# Demo de un Transformer desde cero para un modelo de traducción Español-Ingles

**Autor:** [Armand](https://armandds.github.io/)<br>
**Creado:** 2021/11/20<br>
**Modificado:** 2021/12/16<br>
**Descripción:** implementar un modelo transformer para traduccion español-ingles, solo para aprendizaje, del [post como funciona el transformer](https://txtdatos.digital/2021/11/23/transformers-arquitectura-encoder/)

## Cargamos las librerias a utilizar

In [135]:
import spacy
import string
import re
import pathlib
import random
import string
import re
import os
import torch
import torch.nn as nn
import torch.optim as optim
import torch.nn.functional as F
import time
import math


## Descargamos los datos a utilizar

Para esta demo vamos a usar el dataset de traducción español-ingles

In [136]:

if not os.path.isdir('spa-eng'):
    !wget -O spa-eng.zip -q "http://storage.googleapis.com/download.tensorflow.org/data/spa-eng.zip"
    !unzip -q spa-eng.zip

In [137]:
text_file = "/content/spa-eng/spa.txt"


with open(text_file) as f:
    lines = f.read().split("\n")[:-1]
text_pairs = []
for line in lines:
    eng, spa = line.split("\t")
    text_pairs.append(( spa, eng))

• [MATERIAL RECOPILADO]:
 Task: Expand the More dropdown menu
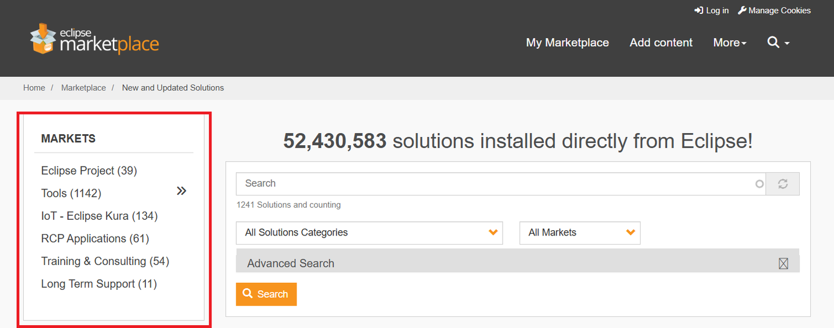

• [INSTRUCCIONES]:
1. ¿Qué fecha de modificación figura en la demo del Transformer?
2. Reescribe como lista el párrafo de la demo del Transformer que comienza con «Autor: Armand», sin perder sus datos principales.
3. Continúa la demo del Transformer a partir del punto en que se interrumpe.

• [RESULTADOS EN ORDEN]:
1. 2021/12/16.

2.
- Autor: Armand
- Creado: 2021/11/20
- Modificado: 2021/12/16
- Descripción: implementación de un modelo Transformer para traducción español-inglés, con fines de aprendizaje, basada en el post sobre cómo funciona el Transformer

3.
Veremos como lucen nuestros datos:

In [138]:
for _ in range(5):
    print(random.choice(text_pairs))

('Tom le pidió un menú al mesero.', 'Tom asked the waiter for a menu.')
('Tom tiene una pila entera de boletas de estacionamiento sin pagar.', 'Tom has a whole pile of unpaid parking tickets.')
('Tom almorzó con Mary.', 'Tom had lunch with Mary.')
('Si estás aquí quiere decir que te importa.', 'If you are here, it means you care.')
('¡Que te mejores!', 'Get well soon!')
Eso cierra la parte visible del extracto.